Many students travel the world, too; Ferguson noted that the university requires a strict regimen of vaccinations, including flu shots, for students going abroad. Employee Health Services runs a clinic for staff traveling abroad.

Students often bring the flu with them when they return from Thanksgiving with their families around the United States, Ferguson said. As of late last week, though, he said he had not seen a spike in cases.

Ferguson said he regularly talks with Student Health Center physicians, nurses and nurse practitioners to be on the lookout for flu. "Once you've seen influenza, it's got a certain flavor to it," he said.

Ferguson listed the typical symptoms:

  • High fever.
  • Tachycardia, when the heart rate goes up to 110 or 120 beats a minute.
  • Myalgia, or muscle aches.

The Student Health Center is one of about 1,000 sentinel sites for avian flu surveillance in the United States. Each week, the sites report the number of patients seen and the number of those patients with influenzalike illness by age group, according to the U.S. Centers for Disease Control and Prevention.

For this surveillance system, the CDC defines influenzalike illness like this: fever with cough or sore throat.

To test for influenza, Ferguson said, medical professionals at the Student Health Center take a nasal pharyngeal swab. In other words, they insert a cotton swab into the nose, and push the swab to the back of the throat.

"The nasopharyngeal collection technique is the highest yield for isolating influenza," Ferguson said.

He said the Student Health Center lab can process a swab in 15 minutes, to determine if a patient has the flu. If so, the center can send patients on their way with antiviral medicine — Tamiflu, for example.

The rapid test cannot tell if a particular flu is avian flu, but the test can indicate if the flu is from the A or B strains.

At the request of the California Department of Health Services, the UC Davis Student Health Center also is sending specimens to a state lab in Richmond.

"Having parallel testing done at state health provides epidemiological information from the 'front line' surveillance clinics," Ferguson said.

And, he noted, the state's more specialized testing "could, in theory, tell if a specimen is avian flu."

Based on past tests, Ferguson said, results from the state lab should take about two weeks to come in. During that time, he said, patients will not necessarily be hospitalized, and treatment will continue with the antiviral medication given to them upon their initial visits to the clinic.

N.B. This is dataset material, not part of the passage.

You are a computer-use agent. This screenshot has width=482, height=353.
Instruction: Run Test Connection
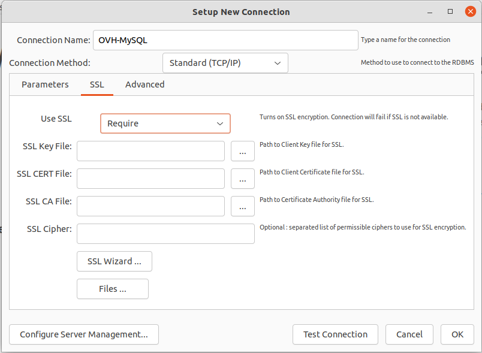335,334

"It's not realistic at this point to set up an isolation center," he said.

Ferguson, who serves as Yolo County deputy public health officer, said the university would work in concert with county, state and federal authorities to try to stem or control an outbreak.

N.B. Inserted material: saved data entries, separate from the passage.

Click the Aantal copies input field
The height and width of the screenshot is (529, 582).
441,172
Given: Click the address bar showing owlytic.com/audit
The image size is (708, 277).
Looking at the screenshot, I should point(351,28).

"I have confidence in the public health system," he said.

He described a strategy of concentric circles: Each avian flu case is plotted at the center of a circle, with containment efforts expanding outward, also in circles.

"We will very much take direction from county and state medical authorities," Ferguson said.

Global context

As of Tuesday, the World Health Organization had tallied 134 cases of laboratory-confirmed avian flu in people, with 69 deaths, in five countries: Cambodia, China, Indonesia, Thailand and Vietnam. The data show Vietnam as the worst hit: 93 cases and 42 deaths.

In the United States this week, Health and Human Services Secretary Michael Leavitt announced a series of pandemic planning summits, one in every state, with the first set for Dec. 14 in Minneapolis.